There's a great book by someone with a name like Hofstadler or something close to that, entitled "Goedel, Escher, Bach: An Eternal Golden Braid," which puts it all in laymans terms. Highly recommended, though lengthy.
"...in any logical system with a closed set of rules, there will exist undecidable propositions which are, nonetheless true."
I have always been bemused by the various ways Goedel's Theorem is presented. The one here is intersting because it says, "there will exist undecideable propositions which (Goedel has decided) are, nonetheless true."
It is, "any logical system with a closed set of rules" which lets this theorem out as being applicable to the sciences. The meaning of "truth" in closed systems is merely symbolic, and what is and is not true in such a system is predetermined by the rules of that system. It might be true you get $200 every time you pass "Go" in Monopoly, and there might be situations in Monopoly that are true but not proveable, but that truth is not exactly scientific truth.
Goedel's Theorem is not applicable to any scientific hypothesis. It has meaining only within the context of symbolic logic, which is useful in the design of computer software and with regard to certain questions in mathematics, but "true," in this context, is not what you or I or anyone not specifically thinking in terms of symbolic logic means by true.

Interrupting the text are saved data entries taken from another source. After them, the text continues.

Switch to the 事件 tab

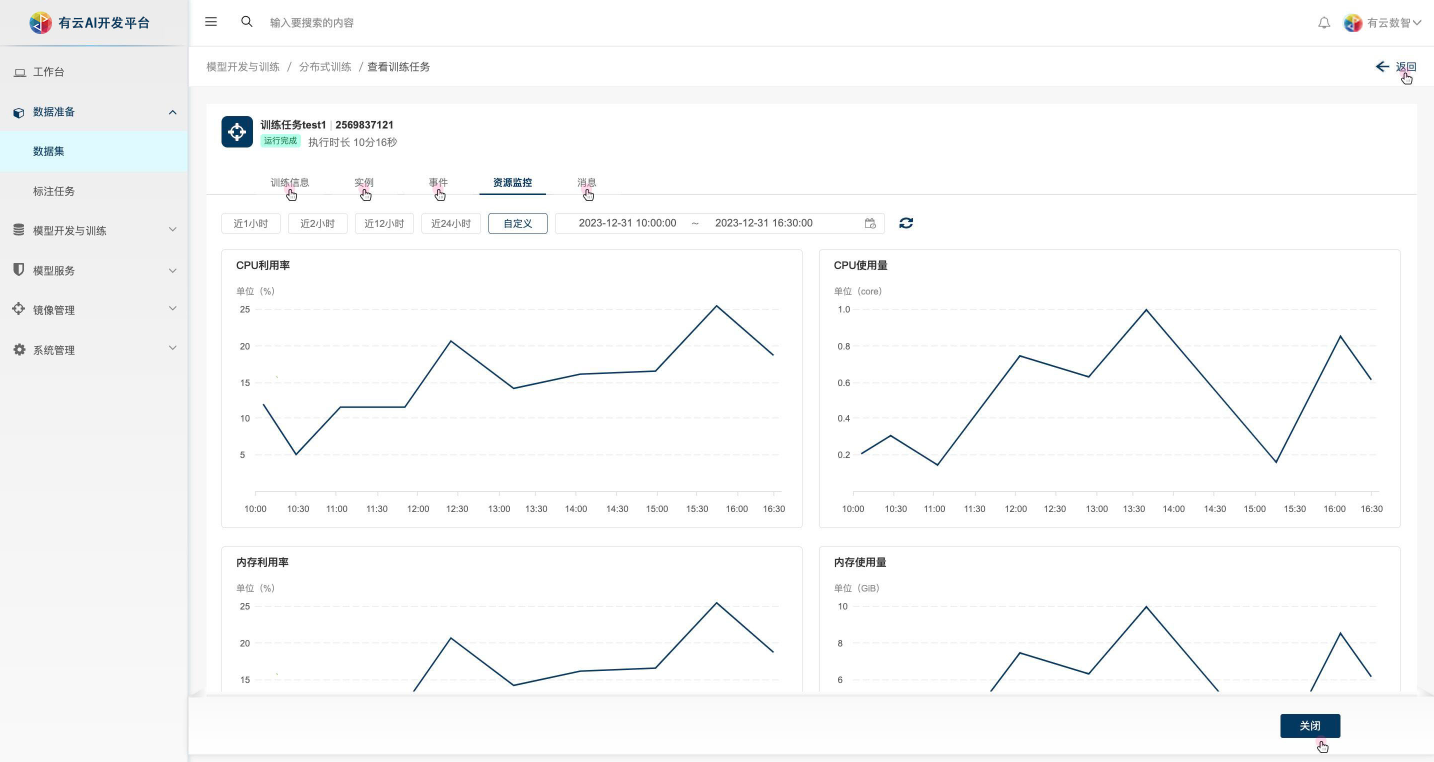(x=438, y=183)
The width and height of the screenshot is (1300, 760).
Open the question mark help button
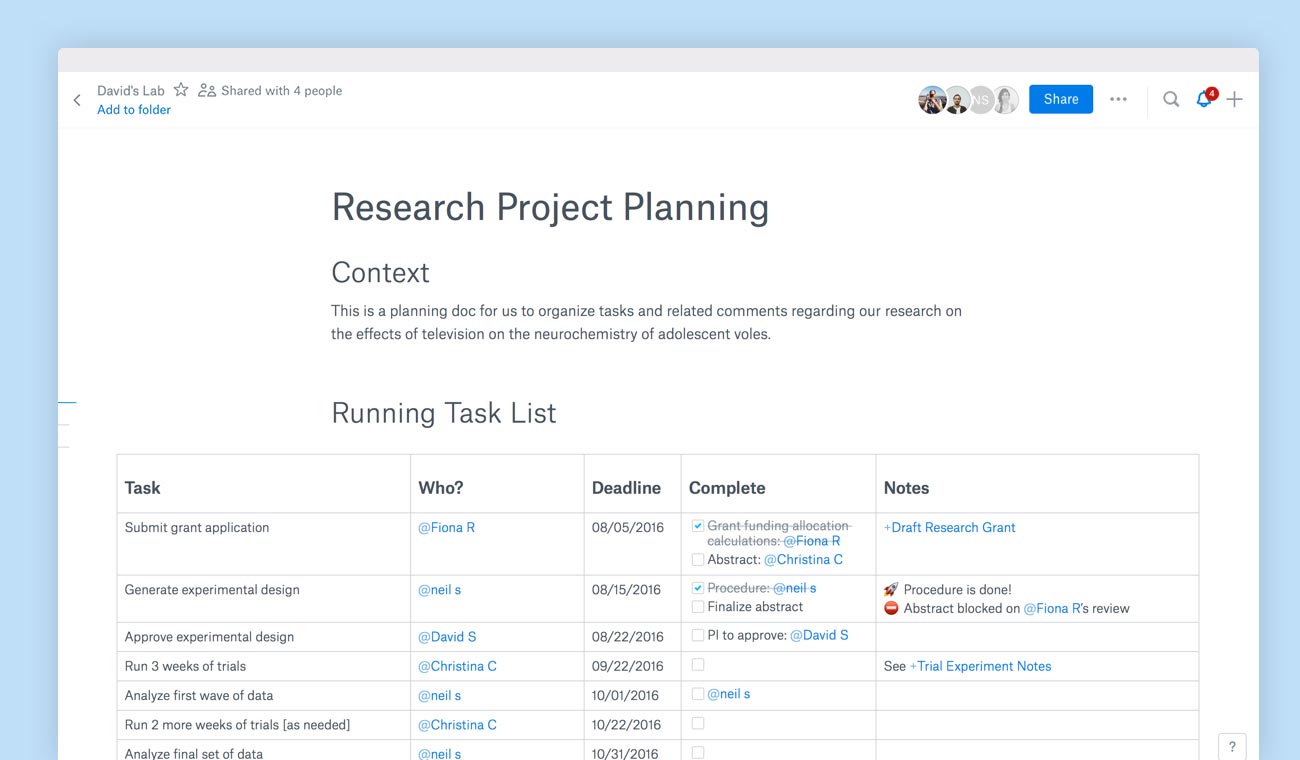click(1232, 746)
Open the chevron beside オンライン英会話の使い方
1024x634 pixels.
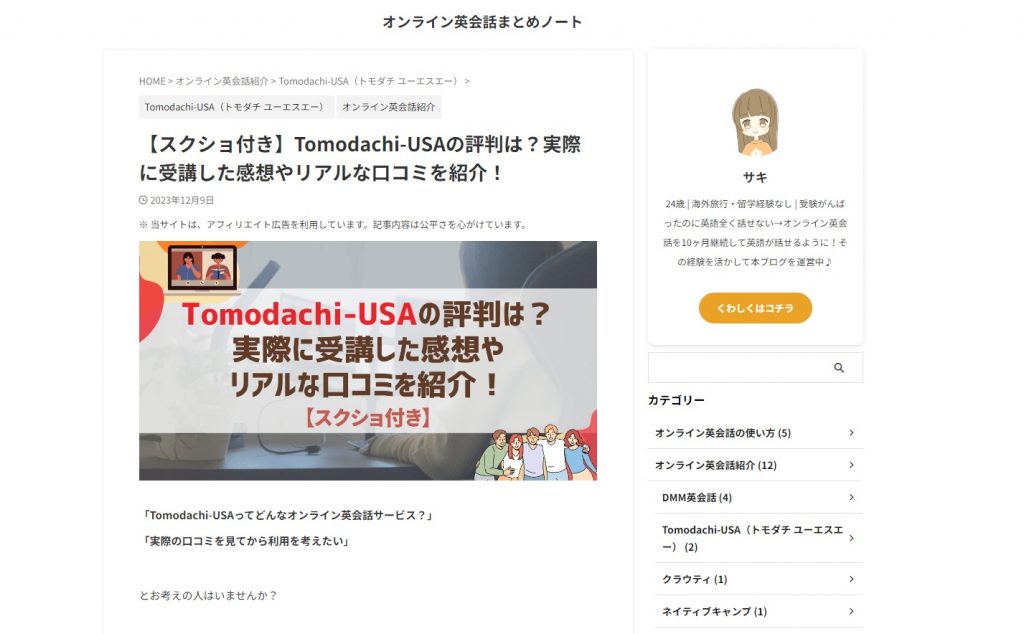coord(851,433)
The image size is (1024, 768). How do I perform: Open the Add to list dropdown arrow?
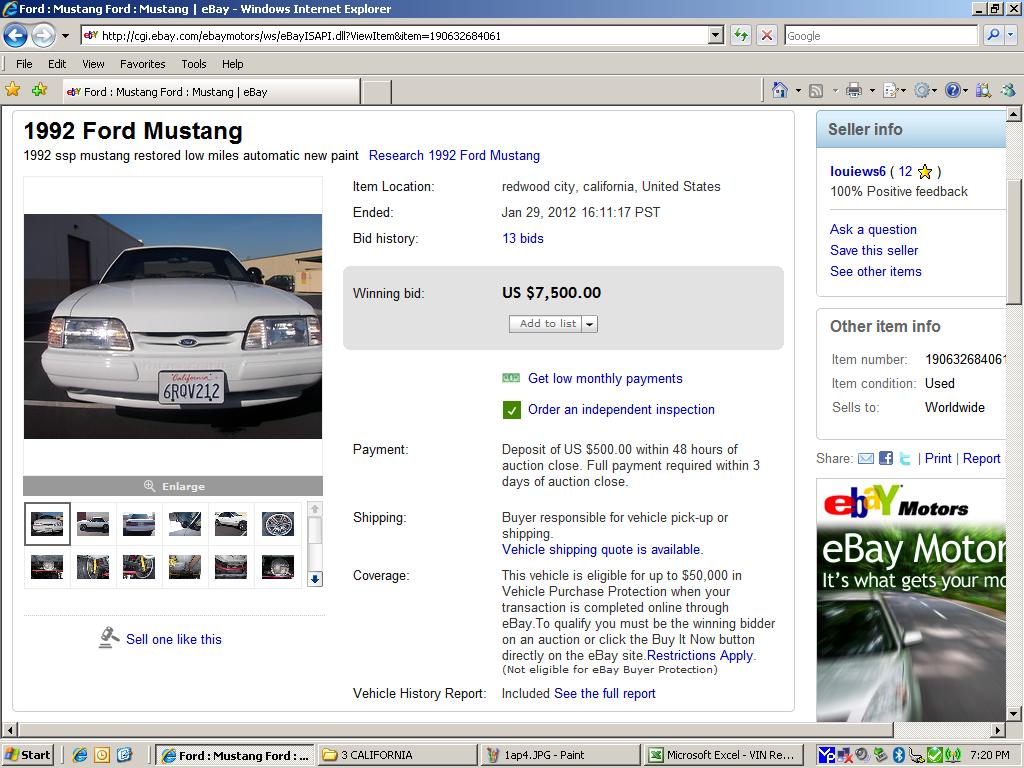[590, 324]
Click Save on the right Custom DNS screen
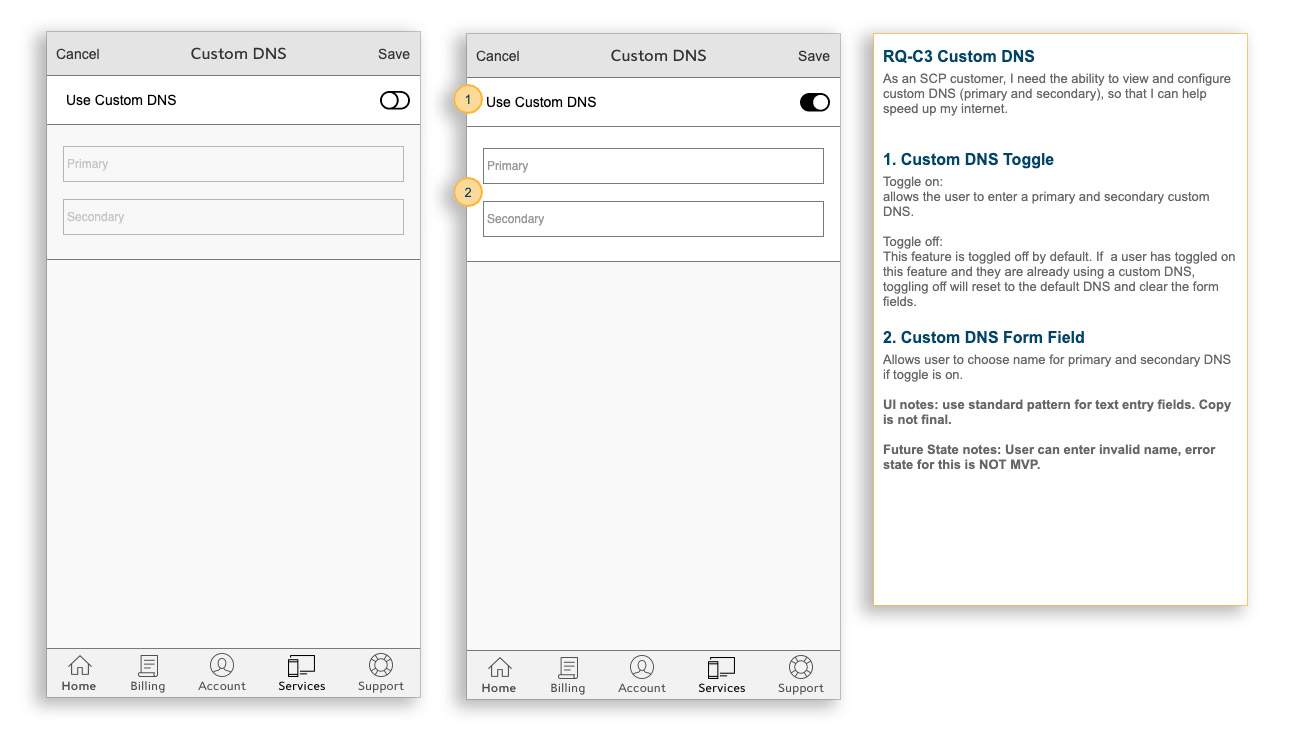 tap(813, 56)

At least, that is how I understand it. (I do not mean, by the way, that the discipline that studies things like symbolic logic is not science, but that symbolic logic, "within the limits of a defined closed systems," is not applicable to other sciences, because the rules of a closed system have already determined what will be true and not true, so nothing outside it can be discovered." It is discovering new truths, after all, that is the business of science.)
Thanks again.
Hank
Not at all what Godel proved. For example, plane Euclidean geometry with Hilbert's axioms has no undecidable propositions. Trivially, first-order logic has no undecidable propositions. One needs a system that allows the development of arithmetic to get undecidiablity.
The points are rather subtle. The real line (as a subset of Euclidean geometry) has no undecidable geometrical propositons. Of course, the integers as a subset of the reals do have undecidable propositions. One cannot uniquely select the integers out of the reals.